Il Giardino di Archimede a Firenze

Le mostre di Archimede

Fin dall’inizio il progetto museale del Giardino di Archimede prevedeva un’articolazione basata non su singoli oggetti o esperimenti, ma organizzata secondo un numero limitato percorsi coerenti, ognuno con le caratteristiche di una mostra indipendente. Nell’allestimento iniziale, la sede di Firenze si articola su tre sezioni.   

La prima è la collaudatissima “Oltre il compasso”, presentata come le altre in una veste rinnovata nella grafica e in molti degli exhibits. La mostra è costituita da una serie di meccanismi e strumenti, tutti azionabili direttamente dai visitatori, che permettono di avvicinarsi gradualmente al mondo delle curve facendo vedere da una parte come il loro studio si intrecci con la scienza e la tecnologia e dall’altra come le loro proprietà entrino nella costruzione e nel funzionamento di oggetti di uso comune, influenzando così la nostra vita quotidiana.  

Si comincia dalle curve più semplici: la retta e la circonferenza, scoprendo la correlazione tra il problema matematico di tracciare una retta senza disporre di una riga e quello tecnologico del movimento del pistone in un motore e più in generale delle parti mobili di una macchina. 

Segue un settore dedicato alla descrizione e alle proprietà delle sezioni coniche, al ruolo che hanno giocato alle origini della scienza moderna, e al loro uso nelle più svariate circostanze, dalle antenne satellitari ai telescopi, dall’artiglieria ai radiofari.

Infine l’ultima sezione è dedicata alle curve più complesse e alle loro proprietà geometriche, sempre avendo in mente le loro applicazioni spesso sorprendenti.
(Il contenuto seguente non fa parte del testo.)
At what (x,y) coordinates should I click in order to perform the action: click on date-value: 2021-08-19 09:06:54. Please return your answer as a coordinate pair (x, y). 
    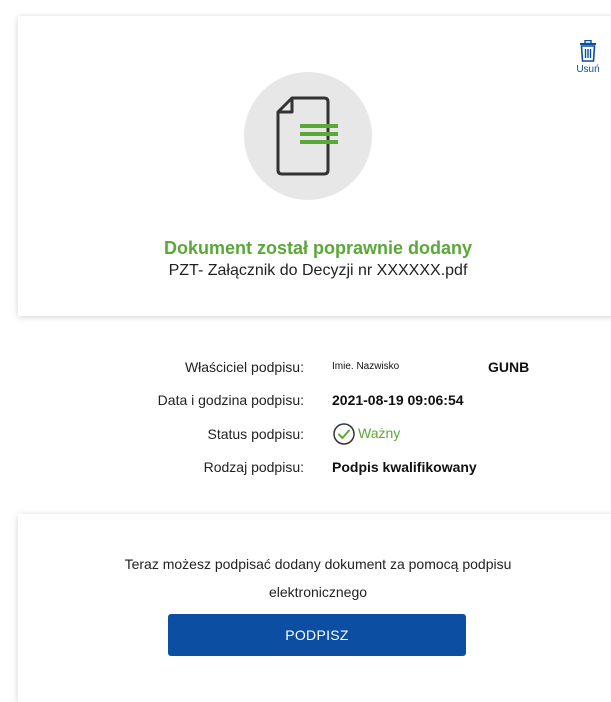
    Looking at the image, I should click on (398, 400). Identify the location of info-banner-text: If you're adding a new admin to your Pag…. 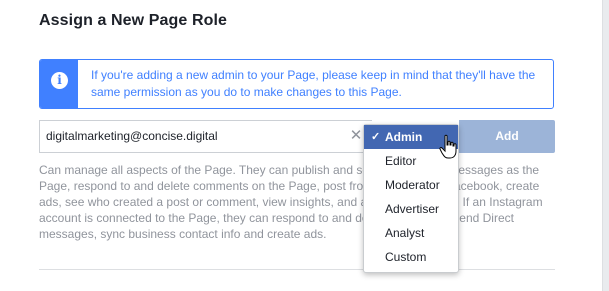
(314, 84).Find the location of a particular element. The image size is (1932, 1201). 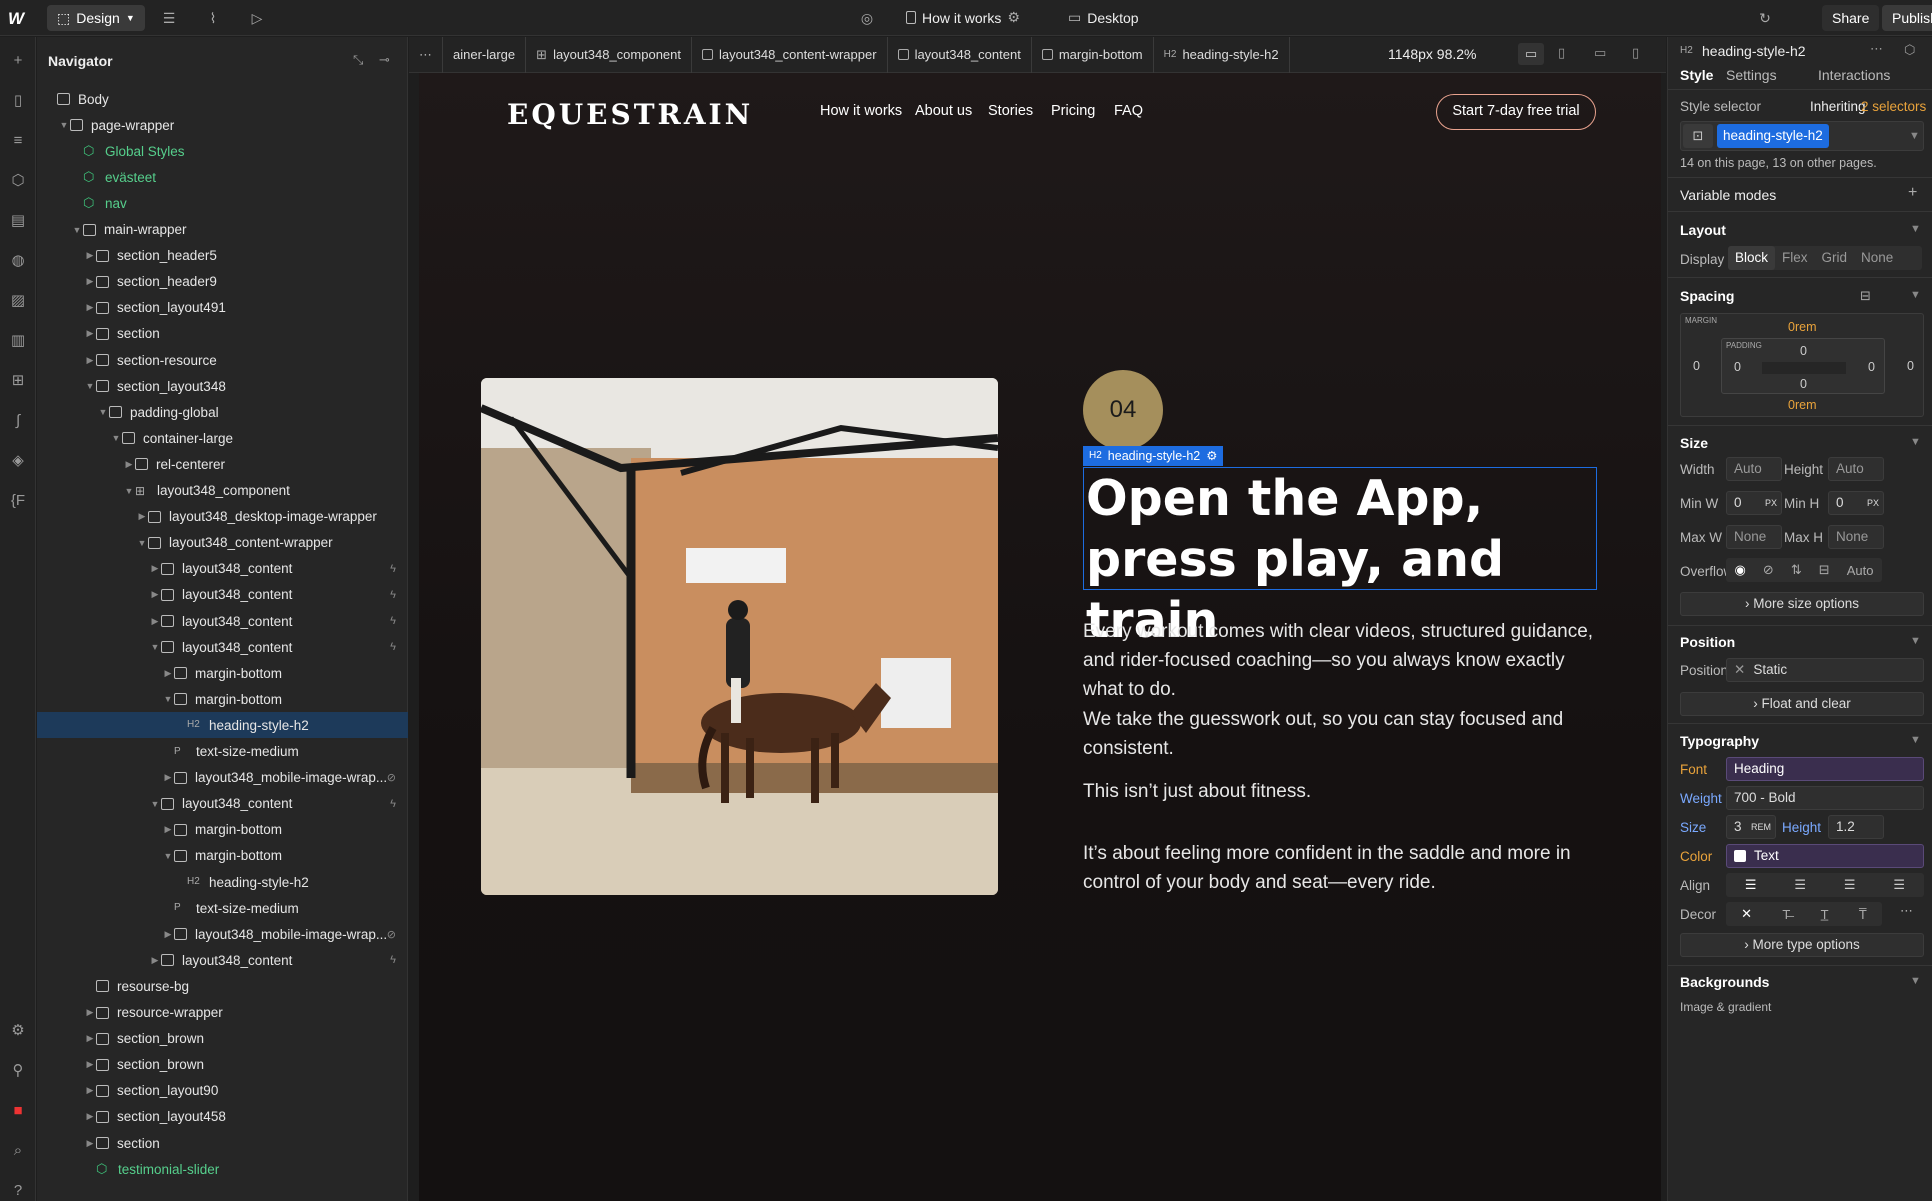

Tra queste, la cicloide e il suo uso negli orologi a pendolo, le curve a spessore costante e le monete, la spirale e il rocchetto della macchina da cucire, l’evolvente del cerchio e la forma dei denti degli ingranaggi, fino ai frattali e ai loro corrispondenti naturali.   

La seconda sezione è dedicata a uno dei pochi teoremi matematici noti al largo pubblico, il teorema di Pitagora: in un triangolo rettangolo il quadrato dell’ipotenusa è uguale ai quadrati dei cateti. Su questo teorema, riportato in varie lingue vive o morte, si basano una serie di puzzles che il visitatore deve risolvere riempiendo con  i pezzi a disposizione una volta il quadrato dell’ipotenusa e un’altra i quadrati dei cateti.

 

Sempre con i puzzles si passano in rassegna un certo numero di variazioni sul tema, con i quadrati rimpiazzati da esagoni, stelle o cerchi; variazioni che conducono alla quadratura delle lunule di Ippocrate e ai teoremi di Euclide e di Pappo. I pannelli illustrano episodi della vita e del mito di Pitagora, tutti rigorosamente tratti da autori antichi.
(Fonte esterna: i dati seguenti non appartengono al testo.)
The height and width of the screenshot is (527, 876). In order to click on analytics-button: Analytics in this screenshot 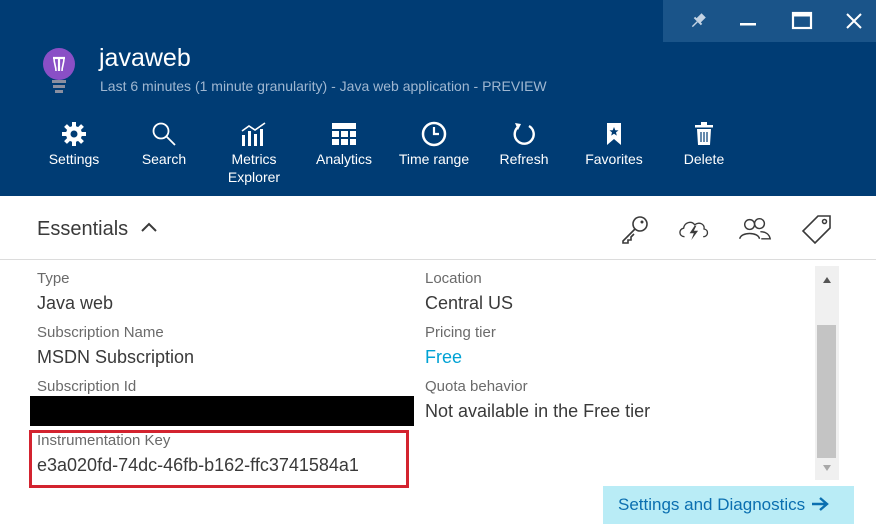, I will do `click(344, 143)`.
Infine una sezione storica ha come tema la figura di Leonardo Fibonacci, ed è la mostra –mai vista a Firenze– realizzata per l’ottavo centenario della pubblicazione dell’opera maggiore di Fibonacci, il Liber abaci. La mostra, dal titolo “Un ponte sul Mediterraneo. Leonardo Pisano, la scienza araba e la rinascita della matematica in Occidente”, è stata esposta a Pisa (chiesa di S. Paolo all’Orto) dal 20 novembre 2002 al 20 gennaio 2003 e poi a Modena, a Grosseto e a Zurigo. Partendo da una breve rassegna della matematica araba medievale e delle relazioni tra Pisa e i regni arabi di Occidente, la mostra si sofferma su Fibonacci e sul suo Liber abaci  e sull’influenza del Pisano nello sviluppo della matematica medievale e termina con un’ampia rassegna delle scuole d’abaco medievali a Firenze.

Tutte le sezioni sono dotate di un catalogo illustrato; per “Oltre il compasso” è disponibile anche una guida a stampa.